İstenen Görevler —
1. Darbeler üzerine yazıda yazarın daha önce hakkında yazı yazdığını belirttiği hadiselerin tamamını sıralayın.
2. Darbeler üzerine yazının devamını, son cümlesinden sonrasını getirerek yazın.

Gösterilen Metin —
- - - - - - -
Sait Alioğlu Yazdı: 15 Temmuz Havası Üzerinden…

16.07.2022

Bugüne kadar, yaşadığım süre içerisinde olan darbelere ve temelinde İslami hassasiyetlere yönelik olarak elimden geldiği kadarıyla birkaç yazı yazma durumun oldu.  Bunları sıralarsak; 12 Eylül darbesi, 28 Şubat’ın da ayak izlerini taşıdığına inandığı Sivas kumpası ve Başbağlar katliamı ile yine 6-7 Eylül yağması gibi hadiseler sayılabilir.

67-Eylül olayları olduğunda, ben daha dünyada yoktum. 71 Mart muhtırasında ise ilkokul öğrencisi idim. 12 Eylül askeri darbesi döneminde lise öğrencisi olup “bozuk düzen”e karşı “devrimci” bir mücadele içerisinde idim/idik.

Daha sonra, “karanlık ve örtülü darbe dönemi” olarak vasıflandırılabilecek doksanlı yıllar ve özellikle de doksan üç yılı bizler için aynı zamanda bundan sonra darbelerin peşi sıra geleceğini/gelebileceğini işaret ediyordu.

Bunlar olurken, düşman boş durmuyordu, kendi yanında “İslam’a ve Müslümanlara hizmet” düşüncesiyle hareket ettiği halde, yapıp ettiklerinin büyük bölümünün karşı tarafa yaradığını, yaptığı işlerin o karşı taraf için “yarayışlı” olduğunu pek de hesaba katmayan bazı Müslüman çevre ve şahsıları da zikretmeliydik. Ör. Aczimendiler…

Bir soru; darbeciliğe nereden gelmiştik?
- - - - - - -
Veriler —
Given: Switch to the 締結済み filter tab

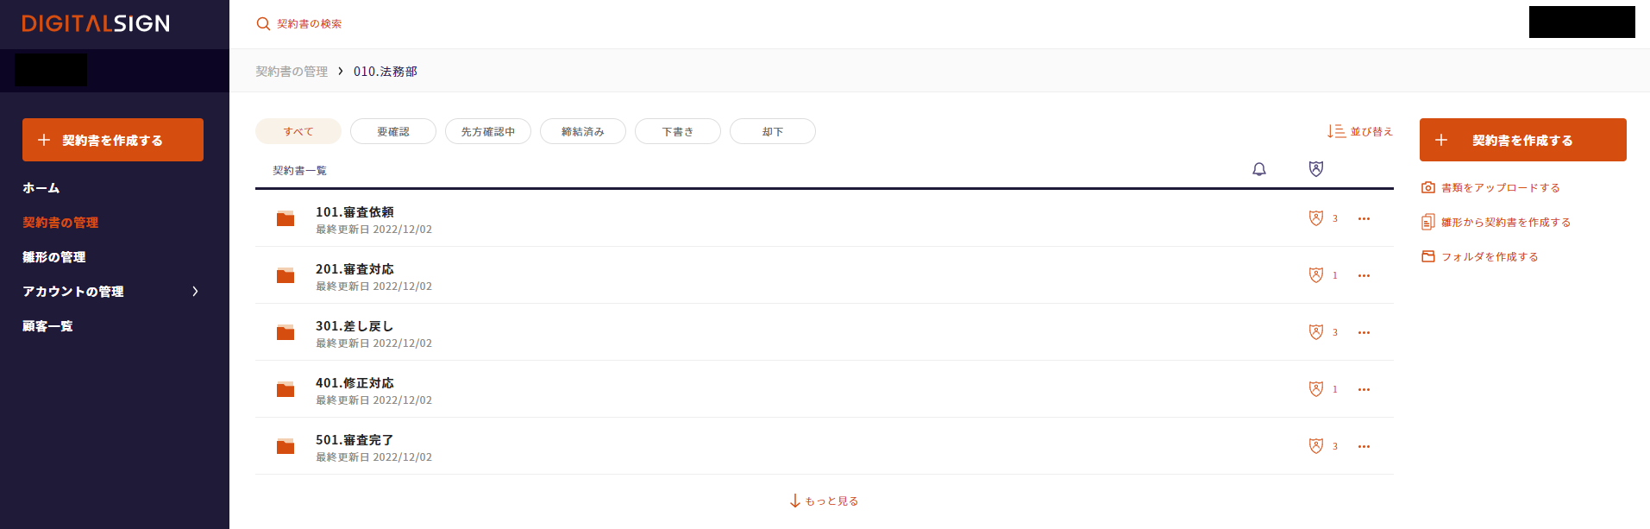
- - - - - - -
Alıştırma Cevapları —
1. 12 Eylül darbesi, Sivas kumpası, Başbağlar katliamı, 6-7 Eylül yağması

2.
Her ne kadar kendi tarihimiz içerisinde darbeciliği tamamen modern Saiklerle Osmanlı son dönemine sabitlemek istesek de, izlerini eskilerde bulabilirdik. Bu izler, gerek İslam öncesinde “bize ait” kültürde aranılabileceği gibi, gerekse de pâk İslam mesajının bulanıklaştırılması süreci ile o sürecin devamında aranabilir.

Bu konuyu, en iyisi işin uzmanlarına bırakmak gerek…

Bununla birlikte, Çırağan Sarayı baskınıyla başlayan “modern” darbe süreci, en son 15 Temmuz’da karşımıza, farklı tonlarıyla birlikte çıkmış oldu.

Çırağan Sarayı baskınıyla başlayan darbe geleneğinin bir devamı ve İTC’nin eseri olan Babıali Baskını ve baskın’ın akabinde kök salan ve koca bir ülkeyi çöküşe, çözülüşe ve yıkılışa götüren bu darbe daha sonra yerini Kemalist sultaya bırakmış oldu.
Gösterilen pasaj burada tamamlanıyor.